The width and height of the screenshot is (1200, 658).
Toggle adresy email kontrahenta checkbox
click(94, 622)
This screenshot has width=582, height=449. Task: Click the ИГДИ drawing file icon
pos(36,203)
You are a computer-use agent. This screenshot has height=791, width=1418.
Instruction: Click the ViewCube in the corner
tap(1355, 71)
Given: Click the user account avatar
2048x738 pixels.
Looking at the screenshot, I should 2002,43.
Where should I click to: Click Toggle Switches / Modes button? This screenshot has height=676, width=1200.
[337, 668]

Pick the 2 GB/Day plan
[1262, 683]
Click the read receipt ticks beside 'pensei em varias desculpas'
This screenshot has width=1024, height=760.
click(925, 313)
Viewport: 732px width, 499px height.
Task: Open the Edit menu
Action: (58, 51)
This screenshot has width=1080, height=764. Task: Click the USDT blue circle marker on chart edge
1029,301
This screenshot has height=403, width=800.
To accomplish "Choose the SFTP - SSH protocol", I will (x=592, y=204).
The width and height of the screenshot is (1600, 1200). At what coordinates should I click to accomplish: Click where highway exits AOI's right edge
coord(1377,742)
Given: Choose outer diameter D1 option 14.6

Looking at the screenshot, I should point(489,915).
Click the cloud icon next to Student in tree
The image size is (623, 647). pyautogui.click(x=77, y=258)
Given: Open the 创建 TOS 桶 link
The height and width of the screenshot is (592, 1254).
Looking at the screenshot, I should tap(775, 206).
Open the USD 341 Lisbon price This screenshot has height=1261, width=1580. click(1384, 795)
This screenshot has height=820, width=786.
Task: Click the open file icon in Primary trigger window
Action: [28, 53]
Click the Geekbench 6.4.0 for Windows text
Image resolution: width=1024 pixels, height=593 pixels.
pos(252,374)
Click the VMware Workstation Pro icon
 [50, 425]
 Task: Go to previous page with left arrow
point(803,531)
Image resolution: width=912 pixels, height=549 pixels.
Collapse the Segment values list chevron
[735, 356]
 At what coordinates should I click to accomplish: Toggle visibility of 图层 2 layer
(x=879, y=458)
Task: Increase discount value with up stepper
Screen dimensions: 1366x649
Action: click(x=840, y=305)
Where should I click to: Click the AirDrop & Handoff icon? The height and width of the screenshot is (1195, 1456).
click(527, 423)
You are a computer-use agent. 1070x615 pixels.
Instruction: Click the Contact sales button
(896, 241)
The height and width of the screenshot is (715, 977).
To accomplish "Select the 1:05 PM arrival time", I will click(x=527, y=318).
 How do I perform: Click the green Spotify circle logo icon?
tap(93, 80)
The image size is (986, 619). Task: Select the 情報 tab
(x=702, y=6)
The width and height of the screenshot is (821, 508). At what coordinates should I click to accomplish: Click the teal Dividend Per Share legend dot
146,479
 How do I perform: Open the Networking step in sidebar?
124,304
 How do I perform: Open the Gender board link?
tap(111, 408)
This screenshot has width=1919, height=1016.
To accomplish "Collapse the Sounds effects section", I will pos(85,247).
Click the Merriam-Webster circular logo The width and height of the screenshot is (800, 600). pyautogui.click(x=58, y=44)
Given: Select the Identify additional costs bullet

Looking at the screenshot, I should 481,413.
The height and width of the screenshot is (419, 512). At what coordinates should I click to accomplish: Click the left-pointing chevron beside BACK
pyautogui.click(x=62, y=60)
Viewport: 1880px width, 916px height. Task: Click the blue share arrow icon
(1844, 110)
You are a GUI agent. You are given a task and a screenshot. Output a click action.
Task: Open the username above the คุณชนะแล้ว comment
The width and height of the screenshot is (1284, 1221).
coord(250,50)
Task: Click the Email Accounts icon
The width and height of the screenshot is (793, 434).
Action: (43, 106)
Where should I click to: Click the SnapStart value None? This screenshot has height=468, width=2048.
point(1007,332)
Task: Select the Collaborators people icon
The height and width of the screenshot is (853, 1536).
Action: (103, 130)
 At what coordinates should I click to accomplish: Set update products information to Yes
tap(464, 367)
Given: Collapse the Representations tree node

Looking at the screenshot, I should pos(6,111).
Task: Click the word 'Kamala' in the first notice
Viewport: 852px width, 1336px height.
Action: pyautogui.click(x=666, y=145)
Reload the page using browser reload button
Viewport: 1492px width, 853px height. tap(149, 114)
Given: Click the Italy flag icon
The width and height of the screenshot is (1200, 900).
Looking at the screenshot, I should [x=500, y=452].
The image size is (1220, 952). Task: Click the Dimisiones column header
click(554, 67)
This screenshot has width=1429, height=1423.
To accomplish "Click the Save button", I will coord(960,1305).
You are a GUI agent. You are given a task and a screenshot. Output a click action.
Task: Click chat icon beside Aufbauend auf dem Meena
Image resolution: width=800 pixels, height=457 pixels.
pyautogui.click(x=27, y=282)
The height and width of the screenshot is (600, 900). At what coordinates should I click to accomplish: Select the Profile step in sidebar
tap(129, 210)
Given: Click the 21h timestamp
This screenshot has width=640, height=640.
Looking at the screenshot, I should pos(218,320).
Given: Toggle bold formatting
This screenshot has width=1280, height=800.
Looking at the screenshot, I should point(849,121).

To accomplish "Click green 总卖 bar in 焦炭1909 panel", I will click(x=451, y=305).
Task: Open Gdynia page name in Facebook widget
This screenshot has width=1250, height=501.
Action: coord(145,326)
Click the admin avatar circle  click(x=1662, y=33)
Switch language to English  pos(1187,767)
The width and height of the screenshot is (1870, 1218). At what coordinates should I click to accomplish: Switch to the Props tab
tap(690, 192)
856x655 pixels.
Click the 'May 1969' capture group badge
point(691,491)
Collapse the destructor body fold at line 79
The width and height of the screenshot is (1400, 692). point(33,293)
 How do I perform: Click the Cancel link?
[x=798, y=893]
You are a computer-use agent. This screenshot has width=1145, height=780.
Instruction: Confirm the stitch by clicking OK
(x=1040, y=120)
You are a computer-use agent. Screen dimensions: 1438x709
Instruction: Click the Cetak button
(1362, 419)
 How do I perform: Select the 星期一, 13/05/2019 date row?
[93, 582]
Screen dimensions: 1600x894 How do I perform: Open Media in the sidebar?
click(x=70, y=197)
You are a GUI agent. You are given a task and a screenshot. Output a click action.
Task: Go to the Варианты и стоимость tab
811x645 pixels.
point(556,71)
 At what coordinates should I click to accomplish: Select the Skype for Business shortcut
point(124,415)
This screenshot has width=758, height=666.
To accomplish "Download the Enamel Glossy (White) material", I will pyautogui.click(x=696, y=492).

-- -- --

• Work to be completed
Output only an exact transcription of the lines above from the one with "This screenshot has width=640, height=640." up to and including the one with "Task: Open Gdynia".

• Exercise response
This screenshot has width=640, height=640.
Looking at the screenshot, I should pos(218,320).
Given: Toggle bold formatting
This screenshot has width=1280, height=800.
Looking at the screenshot, I should point(849,121).

To accomplish "Click green 总卖 bar in 焦炭1909 panel", I will click(x=451, y=305).
Task: Open Gdynia page name in Facebook widget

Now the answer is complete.